Records from a data source:
• • • • •

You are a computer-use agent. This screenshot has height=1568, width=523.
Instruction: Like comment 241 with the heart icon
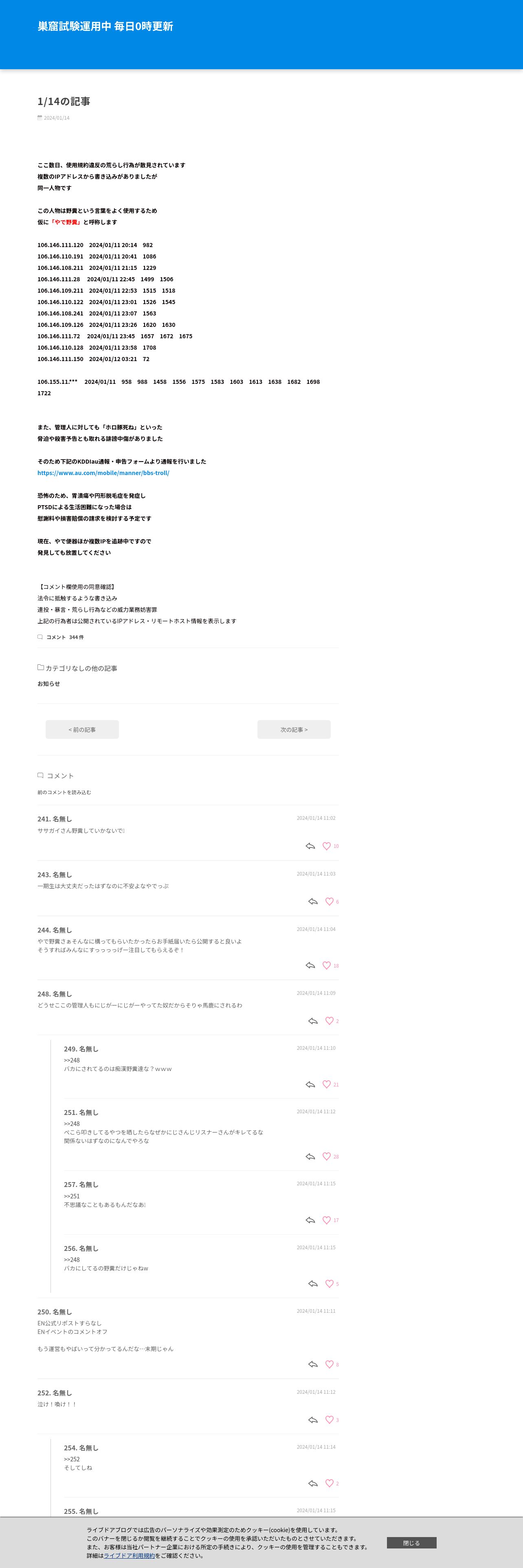click(326, 846)
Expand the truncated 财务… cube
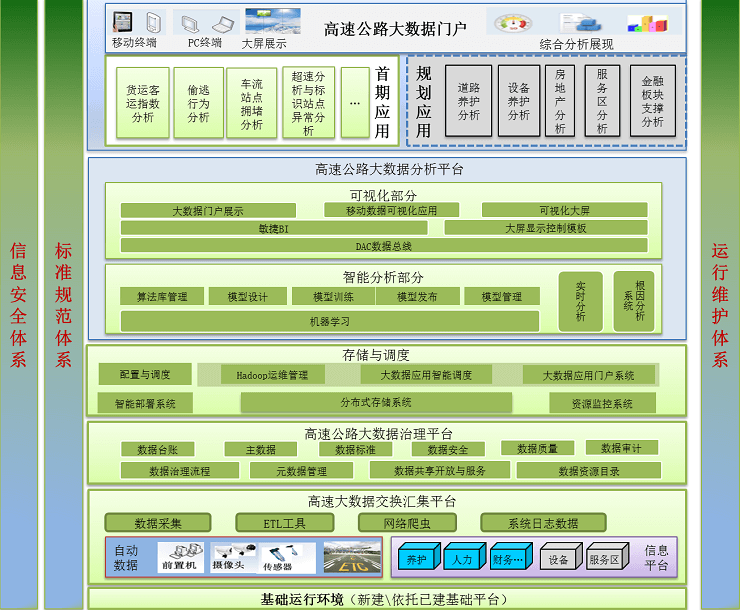Screen dimensions: 740x610 point(512,559)
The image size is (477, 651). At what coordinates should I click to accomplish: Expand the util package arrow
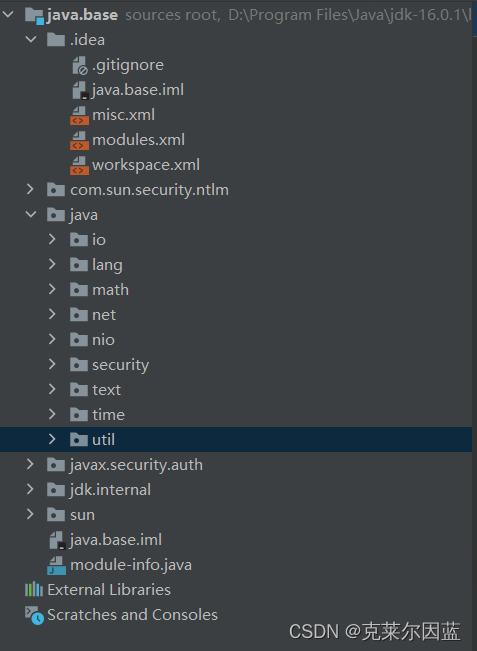pyautogui.click(x=52, y=439)
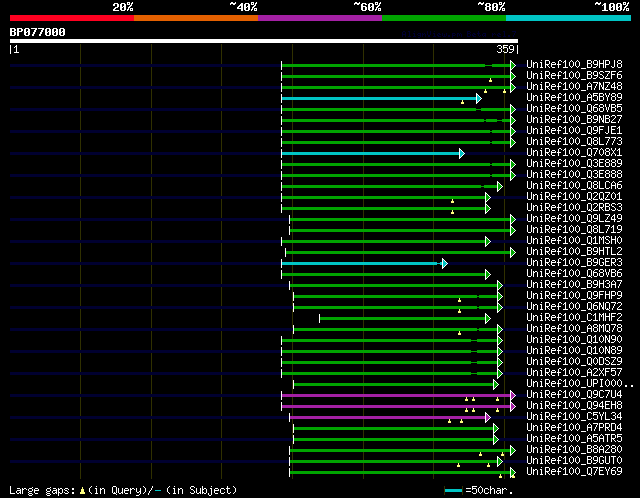The image size is (640, 498).
Task: Click the green arrowhead of hit UniRef100_A5ATR5
Action: coord(495,439)
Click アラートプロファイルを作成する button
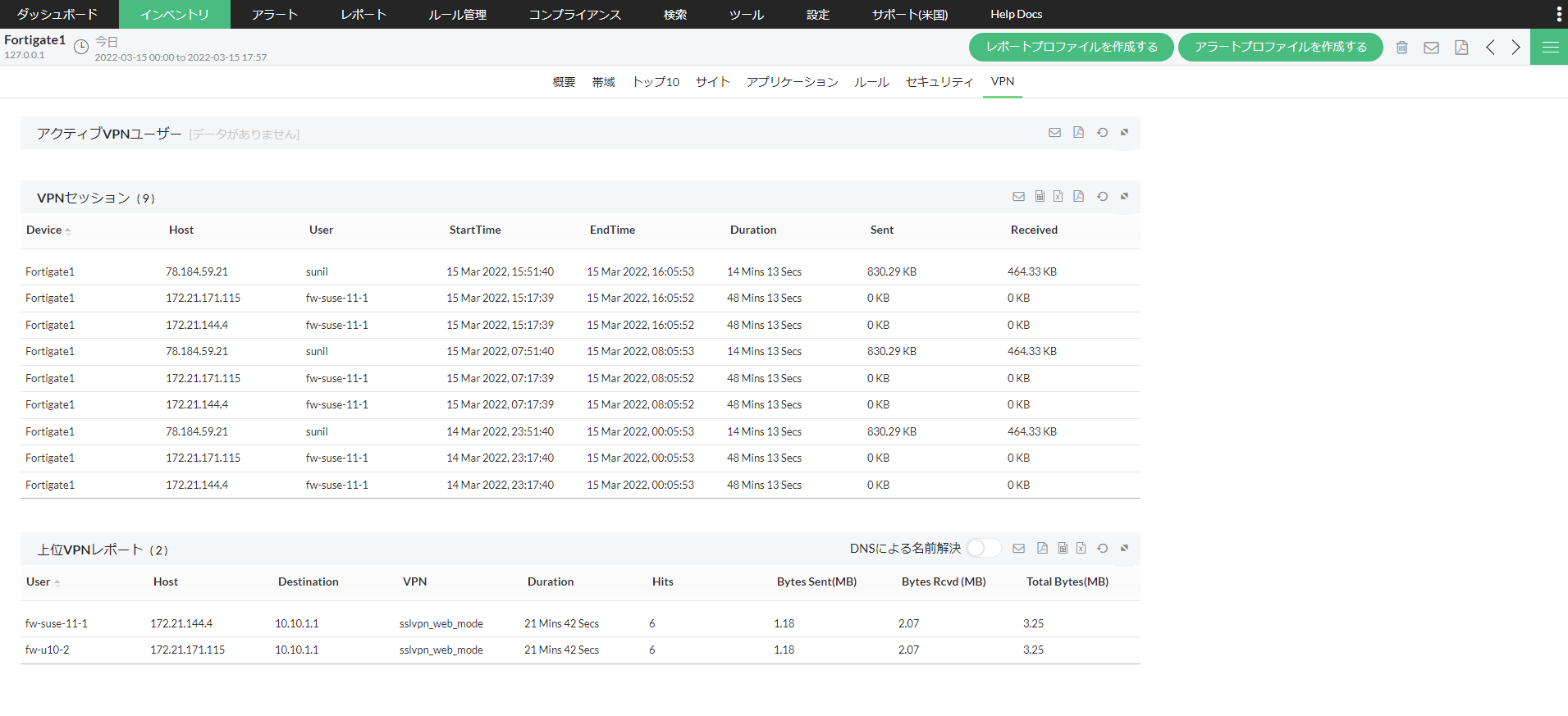 pos(1280,48)
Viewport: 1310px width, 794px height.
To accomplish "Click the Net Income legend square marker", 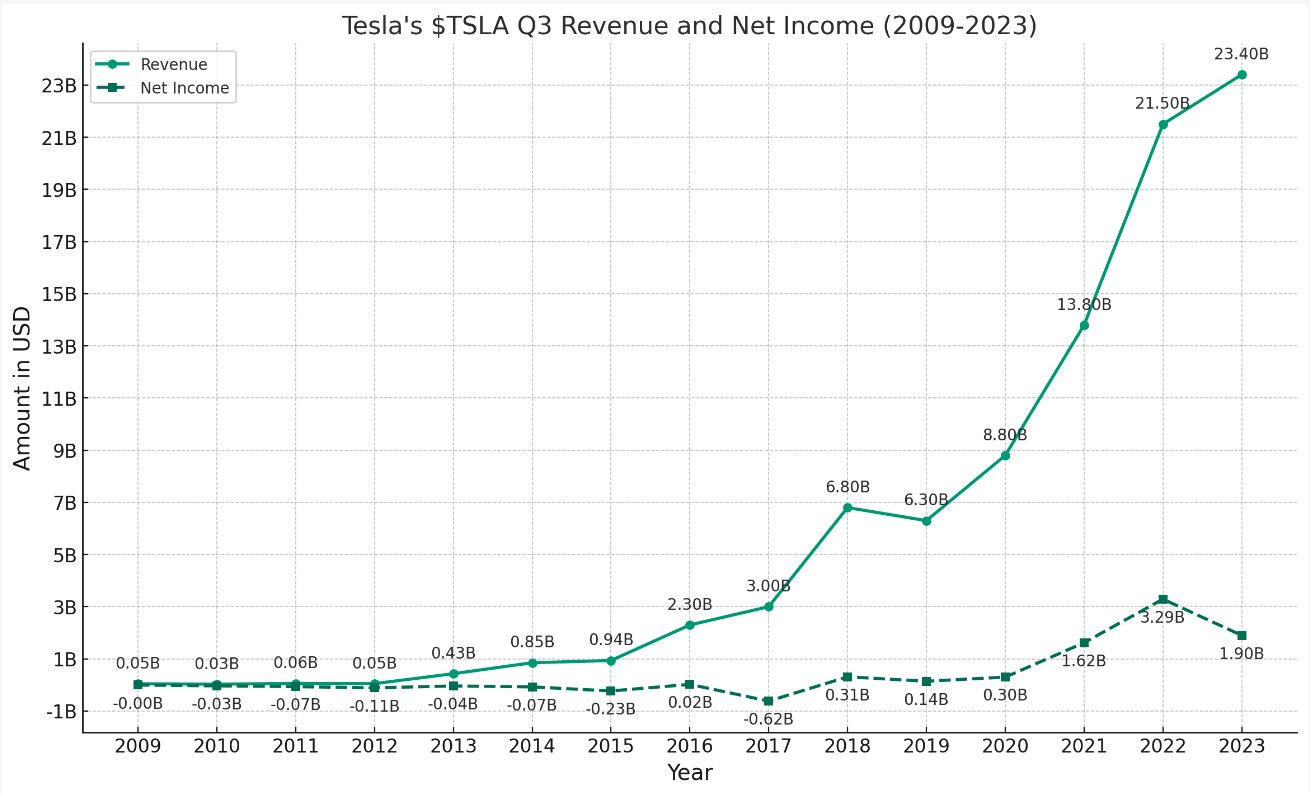I will coord(113,88).
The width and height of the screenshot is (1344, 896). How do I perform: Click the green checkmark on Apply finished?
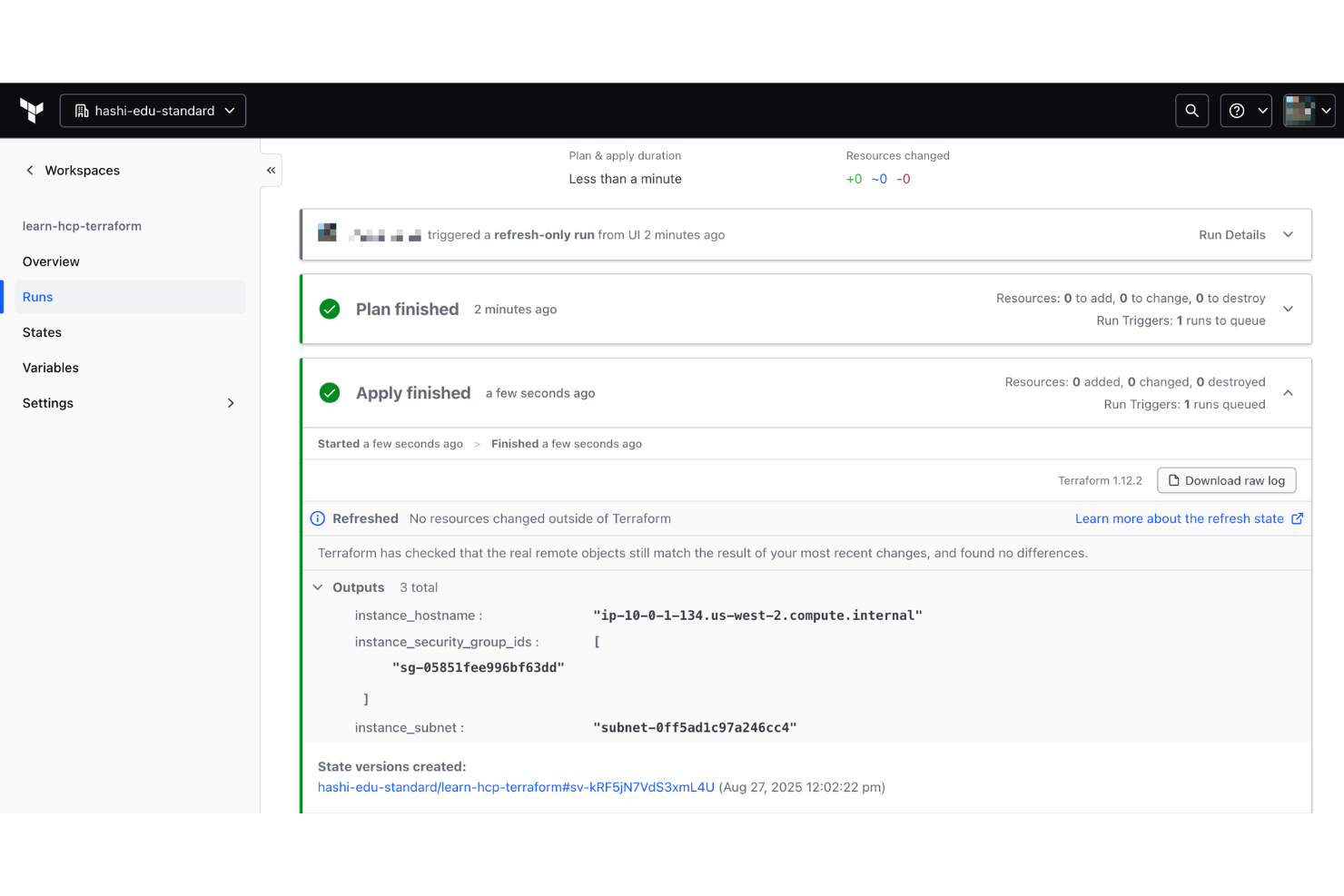click(x=329, y=393)
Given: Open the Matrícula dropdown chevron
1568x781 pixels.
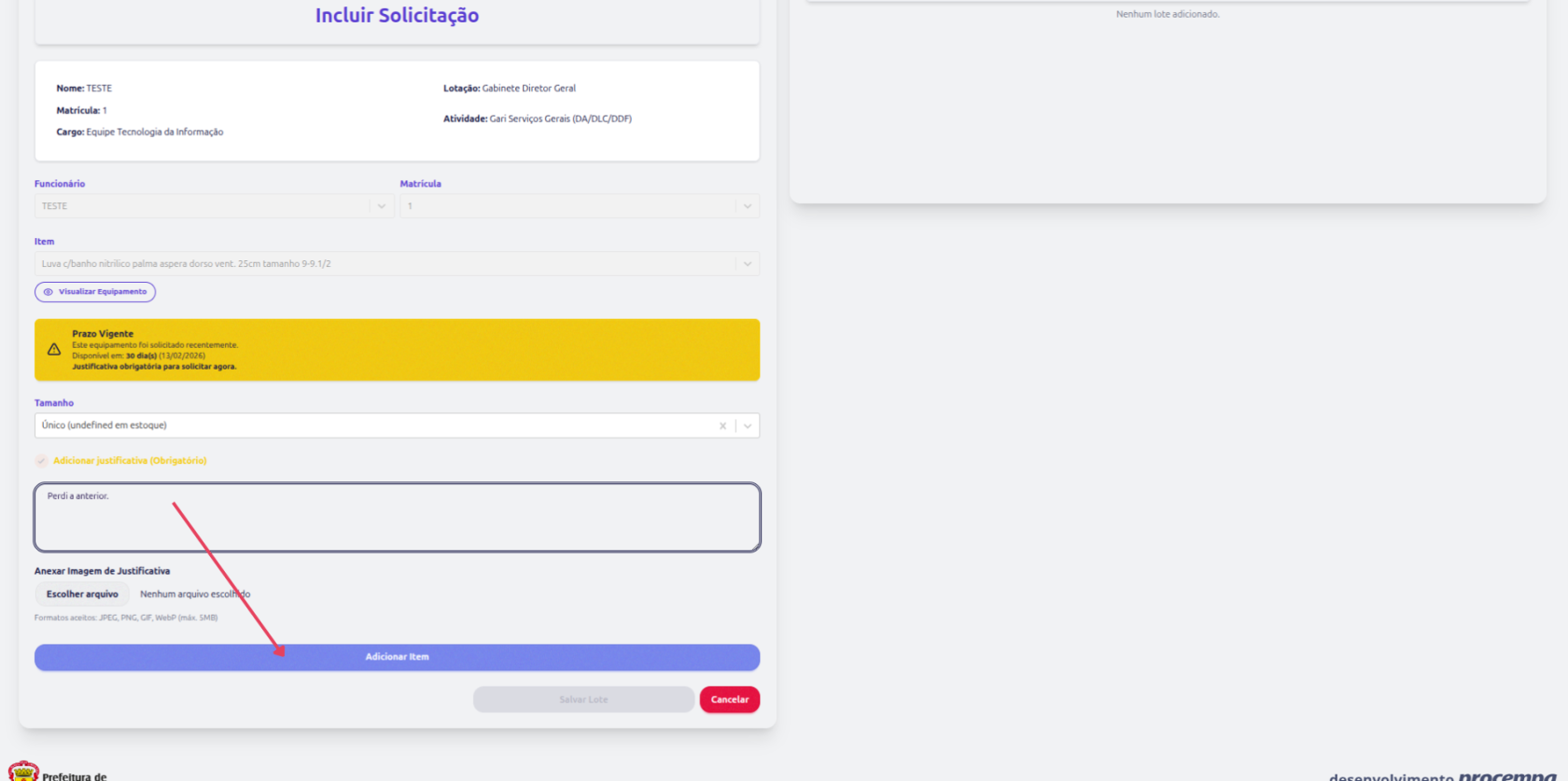Looking at the screenshot, I should click(747, 206).
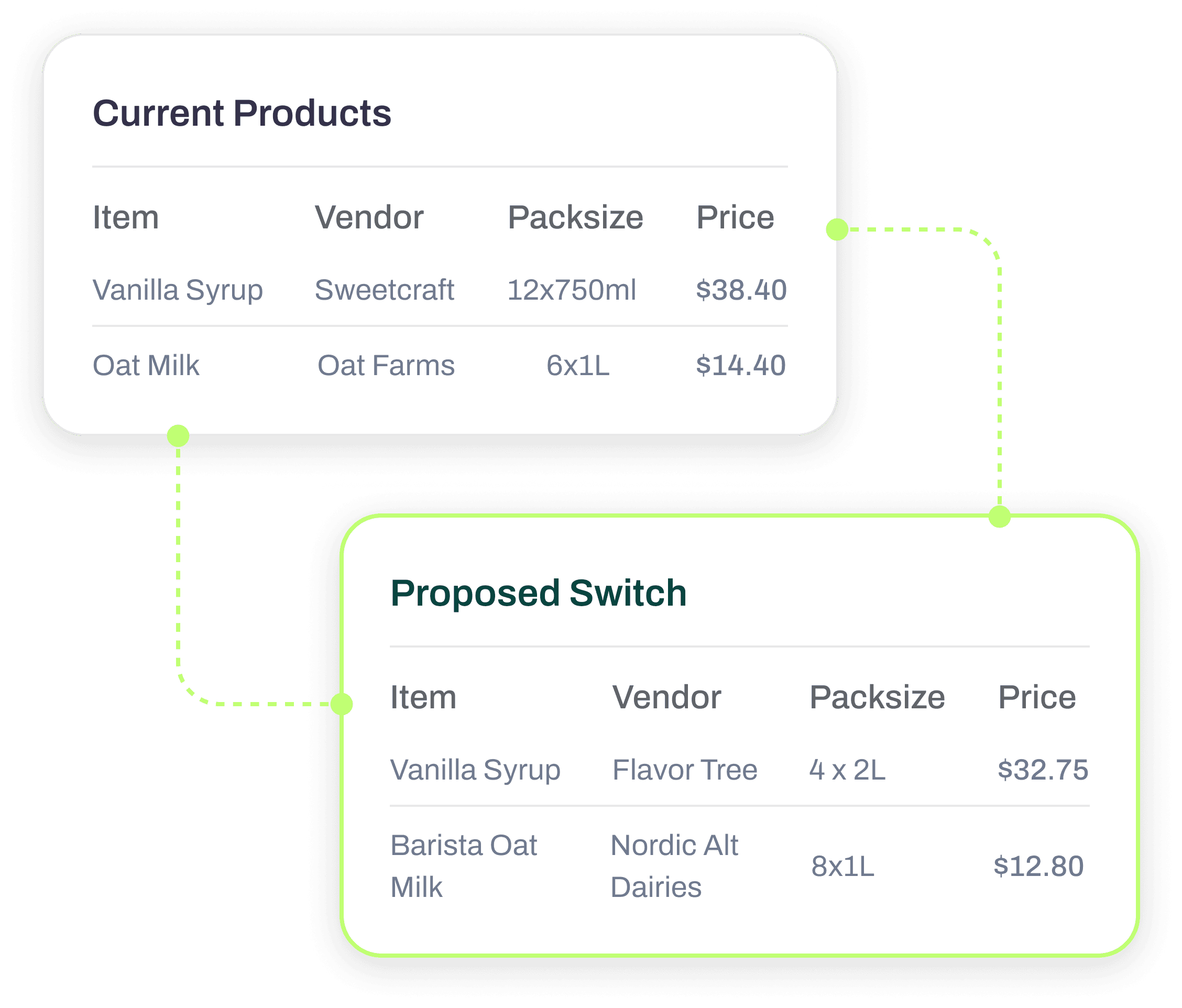Click the green dot on top edge of Proposed Switch card
Viewport: 1182px width, 1008px height.
coord(1000,516)
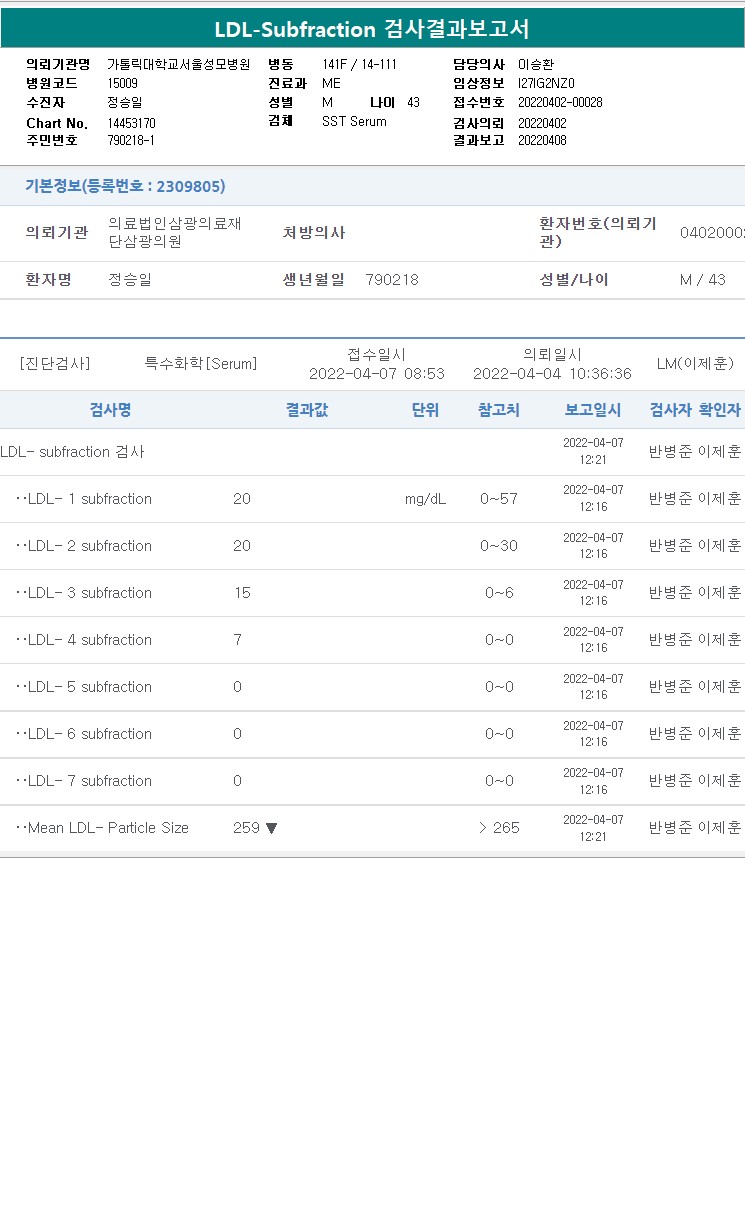The height and width of the screenshot is (1228, 745).
Task: Click the 검사자 확인자 column header
Action: pyautogui.click(x=695, y=410)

• • • • •

:: Your instructions ::
The answer must be an exact copy of the lines from the one containing "The width and" through the last line of the records, with no pictures included.

:: Task answer ::
The width and height of the screenshot is (1344, 896). How do I perform: Click the green checkmark on Apply finished?
click(x=329, y=393)
Given: Open the Matrícula dropdown chevron
1568x781 pixels.
Looking at the screenshot, I should click(747, 206).
Click the green dot on top edge of Proposed Switch card
Viewport: 1182px width, 1008px height.
coord(1000,516)
The height and width of the screenshot is (1228, 745).
Task: Click the 검사자 확인자 column header
Action: pyautogui.click(x=695, y=410)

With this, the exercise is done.